# What you need to do
Rewrite the material below, replacing every "magnifier" with "magnifying glass" and leaving all other text unchanged.

[Element lookup records]
+ + + + +

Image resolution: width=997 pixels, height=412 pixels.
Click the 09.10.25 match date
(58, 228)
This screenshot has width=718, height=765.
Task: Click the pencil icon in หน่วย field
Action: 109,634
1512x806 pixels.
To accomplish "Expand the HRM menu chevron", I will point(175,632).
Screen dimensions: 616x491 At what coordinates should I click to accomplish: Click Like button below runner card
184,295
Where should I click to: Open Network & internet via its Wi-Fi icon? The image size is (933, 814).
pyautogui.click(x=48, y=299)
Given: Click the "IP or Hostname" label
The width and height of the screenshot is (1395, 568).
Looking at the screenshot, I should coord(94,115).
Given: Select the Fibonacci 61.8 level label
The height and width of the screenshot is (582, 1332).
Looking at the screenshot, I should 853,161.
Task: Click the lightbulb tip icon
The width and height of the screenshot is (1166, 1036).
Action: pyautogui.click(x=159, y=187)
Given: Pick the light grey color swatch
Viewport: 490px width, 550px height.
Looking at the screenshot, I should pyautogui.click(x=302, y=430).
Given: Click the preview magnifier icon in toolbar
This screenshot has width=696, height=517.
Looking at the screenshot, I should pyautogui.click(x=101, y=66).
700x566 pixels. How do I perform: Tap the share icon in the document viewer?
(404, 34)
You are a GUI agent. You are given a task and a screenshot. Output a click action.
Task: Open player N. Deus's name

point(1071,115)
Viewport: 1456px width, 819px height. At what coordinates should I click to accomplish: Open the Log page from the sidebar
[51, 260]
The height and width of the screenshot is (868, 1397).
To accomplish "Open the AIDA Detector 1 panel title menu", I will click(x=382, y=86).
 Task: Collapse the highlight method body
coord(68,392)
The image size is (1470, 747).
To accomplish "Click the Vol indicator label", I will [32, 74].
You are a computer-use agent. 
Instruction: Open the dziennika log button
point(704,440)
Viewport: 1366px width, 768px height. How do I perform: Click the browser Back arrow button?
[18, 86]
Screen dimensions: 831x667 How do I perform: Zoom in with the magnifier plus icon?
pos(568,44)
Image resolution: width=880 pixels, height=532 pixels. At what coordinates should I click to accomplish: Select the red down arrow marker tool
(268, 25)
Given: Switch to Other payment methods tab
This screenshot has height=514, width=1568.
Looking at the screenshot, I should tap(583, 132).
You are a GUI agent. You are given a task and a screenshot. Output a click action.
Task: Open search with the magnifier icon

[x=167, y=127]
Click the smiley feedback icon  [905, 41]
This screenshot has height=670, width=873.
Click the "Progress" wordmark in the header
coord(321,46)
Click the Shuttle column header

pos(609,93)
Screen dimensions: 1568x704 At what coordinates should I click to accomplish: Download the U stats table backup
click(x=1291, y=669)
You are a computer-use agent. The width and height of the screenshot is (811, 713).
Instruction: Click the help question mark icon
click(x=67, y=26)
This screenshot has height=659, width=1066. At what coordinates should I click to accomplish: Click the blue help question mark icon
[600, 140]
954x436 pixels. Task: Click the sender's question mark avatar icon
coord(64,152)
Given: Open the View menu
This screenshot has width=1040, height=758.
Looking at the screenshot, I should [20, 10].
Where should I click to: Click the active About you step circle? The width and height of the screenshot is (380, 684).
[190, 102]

+ + + + +

# Exercise output
Image resolution: width=997 pixels, height=412 pixels.
Click the 09.10.25 match date
(58, 228)
This screenshot has width=718, height=765.
Task: Click the pencil icon in หน่วย field
Action: 109,634
1512x806 pixels.
To accomplish "Expand the HRM menu chevron", I will point(175,632).
Screen dimensions: 616x491 At what coordinates should I click to accomplish: Click Like button below runner card
184,295
Where should I click to: Open Network & internet via its Wi-Fi icon? The image size is (933, 814).
pyautogui.click(x=48, y=299)
Given: Click the "IP or Hostname" label
The width and height of the screenshot is (1395, 568).
Looking at the screenshot, I should coord(94,115).
Given: Select the Fibonacci 61.8 level label
The height and width of the screenshot is (582, 1332).
Looking at the screenshot, I should 853,161.
Task: Click the lightbulb tip icon
The width and height of the screenshot is (1166, 1036).
Action: pyautogui.click(x=159, y=187)
Given: Pick the light grey color swatch
Viewport: 490px width, 550px height.
Looking at the screenshot, I should pyautogui.click(x=302, y=430).
Given: Click the preview magnifying glass icon in toolbar
This screenshot has width=696, height=517.
Looking at the screenshot, I should pyautogui.click(x=101, y=66).
700x566 pixels. How do I perform: Tap the share icon in the document viewer?
(404, 34)
You are a GUI agent. You are given a task and a screenshot. Output a click action.
Task: Open player N. Deus's name

point(1071,115)
Viewport: 1456px width, 819px height. At what coordinates should I click to accomplish: Open the Log page from the sidebar
[51, 260]
The height and width of the screenshot is (868, 1397).
To accomplish "Open the AIDA Detector 1 panel title menu", I will click(x=382, y=86).
 Task: Collapse the highlight method body
coord(68,392)
The image size is (1470, 747).
To accomplish "Click the Vol indicator label", I will [32, 74].
You are a computer-use agent. 
Instruction: Open the dziennika log button
point(704,440)
Viewport: 1366px width, 768px height. How do I perform: Click the browser Back arrow button?
[18, 86]
Screen dimensions: 831x667 How do I perform: Zoom in with the magnifying glass plus icon?
pos(568,44)
Image resolution: width=880 pixels, height=532 pixels. At what coordinates should I click to accomplish: Select the red down arrow marker tool
(268, 25)
Given: Switch to Other payment methods tab
This screenshot has height=514, width=1568.
Looking at the screenshot, I should tap(583, 132).
You are a GUI agent. You are given a task and a screenshot. Output a click action.
Task: Open search with the magnifying glass icon

[x=167, y=127]
Click the smiley feedback icon  [905, 41]
This screenshot has height=670, width=873.
Click the "Progress" wordmark in the header
coord(321,46)
Click the Shuttle column header

pos(609,93)
Screen dimensions: 1568x704 At what coordinates should I click to accomplish: Download the U stats table backup
click(x=1291, y=669)
You are a computer-use agent. The width and height of the screenshot is (811, 713).
Instruction: Click the help question mark icon
click(x=67, y=26)
This screenshot has height=659, width=1066. At what coordinates should I click to accomplish: Click the blue help question mark icon
[600, 140]
954x436 pixels. Task: Click the sender's question mark avatar icon
coord(64,152)
Given: Open the View menu
This screenshot has width=1040, height=758.
Looking at the screenshot, I should [20, 10].
Where should I click to: Click the active About you step circle? The width and height of the screenshot is (380, 684).
[190, 102]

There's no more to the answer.